Zie de URI van de toepassings-id voor meer informatie over de appID-URI van een toepassing.

De tenant valideren

Controleer altijd of het tid in een token overeenkomt met de tenant-id die wordt gebruikt voor het opslaan van gegevens met de toepassing. Wanneer informatie wordt opgeslagen voor een toepassing in de context van een tenant, mag deze alleen later in dezelfde tenant worden geopend. Sta nooit toe dat gegevens in de ene tenant toegankelijk zijn vanuit een andere tenant.

Validatie van de tenant is alleen de eerste stap en de controles op onderwerp en actor die in dit artikel worden beschreven, zijn nog steeds vereist. Als u alle gebruikers in een tenant wilt autoriseren, is het raadzaam deze gebruikers expliciet toe te voegen aan een groep en deze te autoriseren op basis van de groep.

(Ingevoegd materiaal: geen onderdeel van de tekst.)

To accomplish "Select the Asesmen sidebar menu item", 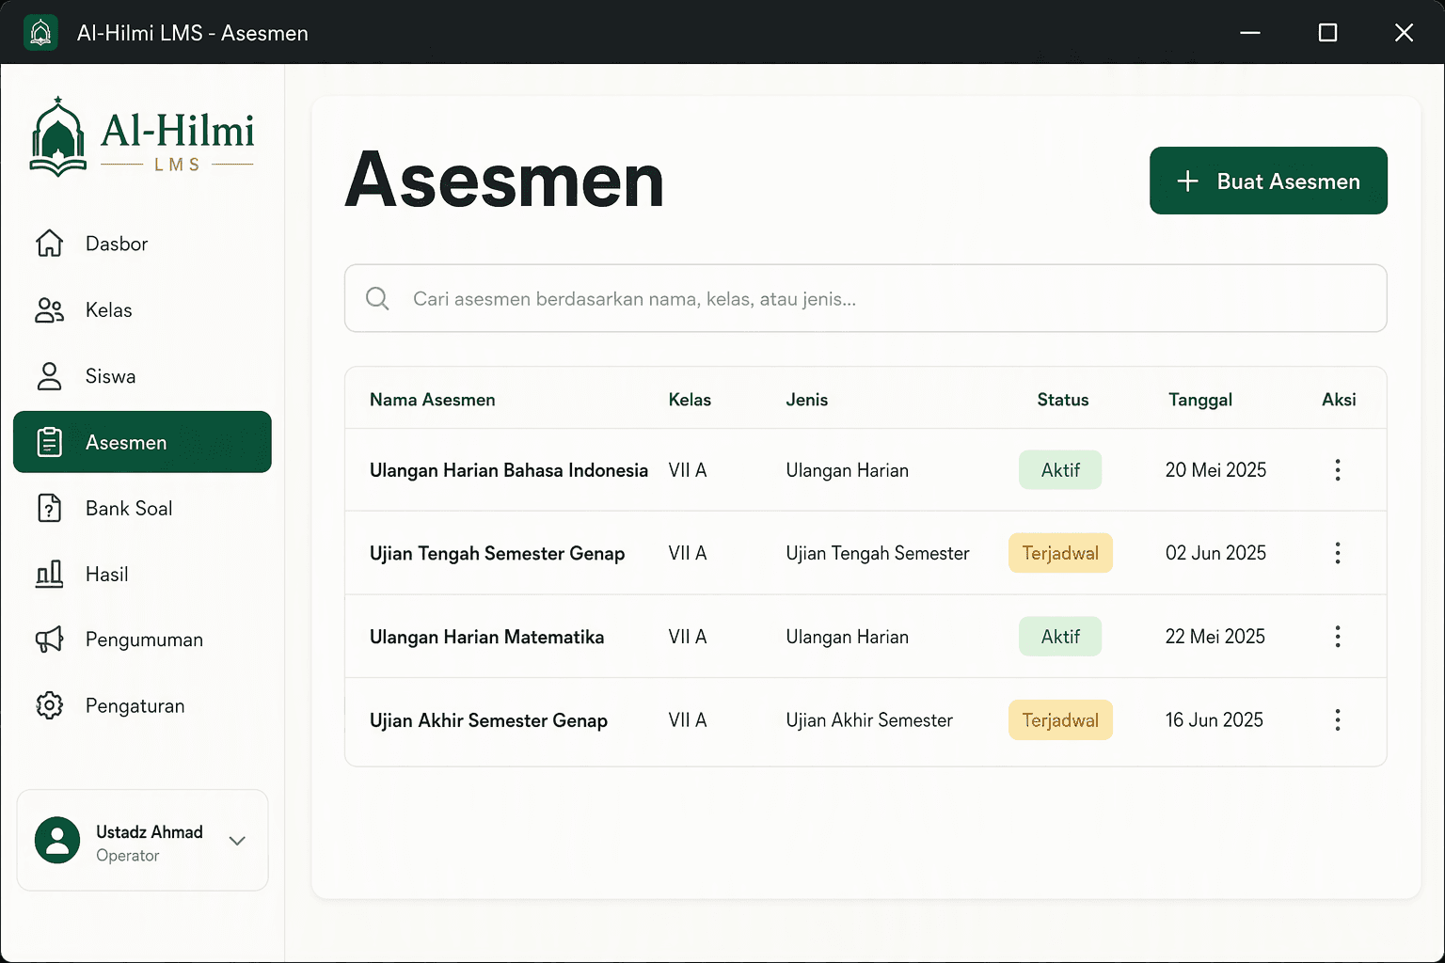I will tap(142, 442).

Door bijvoorbeeld alleen de tenant-id en de aanwezigheid van een oid claim te controleren, kan uw API per ongeluk alle service-principals in die tenant autoriseren naast gebruikers.

Het onderwerp valideren

Bepaal of het tokenonderwerp, zoals de gebruiker (of de toepassing zelf voor een token dat alleen voor een app geldt), is geautoriseerd.

U kunt controleren op specifieke claims of oid op specifieke sub claims.

Of

U kunt controleren of het onderwerp deel uitmaakt van een geschikte rol of groep met de roles, groups, wids claims. Gebruik bijvoorbeeld de onveranderbare claimwaarden tid en oid als een gecombineerde sleutel voor toepassingsgegevens en bepaal of een gebruiker toegang moet krijgen.

De rolesof groupswids claims kunnen ook worden gebruikt om te bepalen of het onderwerp autorisatie heeft om een bewerking uit te voeren. Een beheerder kan bijvoorbeeld gemachtigd zijn om naar een API te schrijven, maar niet een normale gebruiker, of de gebruiker kan een bepaalde actie uitvoeren in een groep. De wid claim vertegenwoordigt de tenantbrede rollen die aan de gebruiker zijn toegewezen vanuit de rollen die aanwezig zijn in de ingebouwde Microsoft Entra-rollen. Zie Ingebouwde rollen in Microsoft Entra voor meer informatie.

Waarschuwing

Gebruik nooit claims zoals email, preferred_username of unique_name om op te slaan of te bepalen of de gebruiker in een toegangstoken toegang moet hebben tot gegevens. Deze claims zijn niet uniek en kunnen worden beheerd door tenantbeheerders of soms door gebruikers, waardoor ze ongeschikt zijn voor autorisatiebeslissingen. Ze zijn alleen bruikbaar voor weergavedoeleinden. Gebruik de upn claim ook niet voor autorisatie. Hoewel de UPN uniek is, verandert deze vaak gedurende de levensduur van een gebruikersprincipaal, waardoor deze onbetrouwbaar is voor autorisatie.

De actor valideren

Een clienttoepassing die namens een gebruiker (ook wel de actor genoemd) handelt, moet ook worden geautoriseerd. Gebruik de scp claim (bereik) om te controleren of de toepassing gemachtigd is om een bewerking uit te voeren. De machtigingen in scp moeten worden beperkt tot wat de gebruiker daadwerkelijk nodig heeft en volgt de principes van minimale bevoegdheden.

Er zijn echter exemplaren waar scp het token niet aanwezig is. Controleer op de afwezigheid van de scp claim voor de volgende scenario's:

  • Alleen daemon-apps/app-machtigingen
  • Id-tokens

Zie Bereiken en machtigingen in het Microsoft Identity Platform voor meer informatie over bereiken en machtigingen.

Notitie

Een toepassing kan alleen-app-tokens verwerken (aanvragen van toepassingen zonder gebruikers, zoals daemon-apps) en een specifieke toepassing in meerdere tenants autoriseren in plaats van afzonderlijke service-principal-id's. In dat geval kan de appid claim (voor v1.0-tokens) of de azp claim (voor v2.0-tokens) worden gebruikt voor onderwerpautorisatie. Wanneer u deze claims gebruikt, moet de toepassing er echter voor zorgen dat het token rechtstreeks voor de toepassing is uitgegeven door de idtyp optionele claim te valideren. Alleen tokens van het type app kunnen op deze manier worden geautoriseerd, omdat gedelegeerde gebruikerstokens mogelijk kunnen worden verkregen door andere entiteiten dan de toepassing.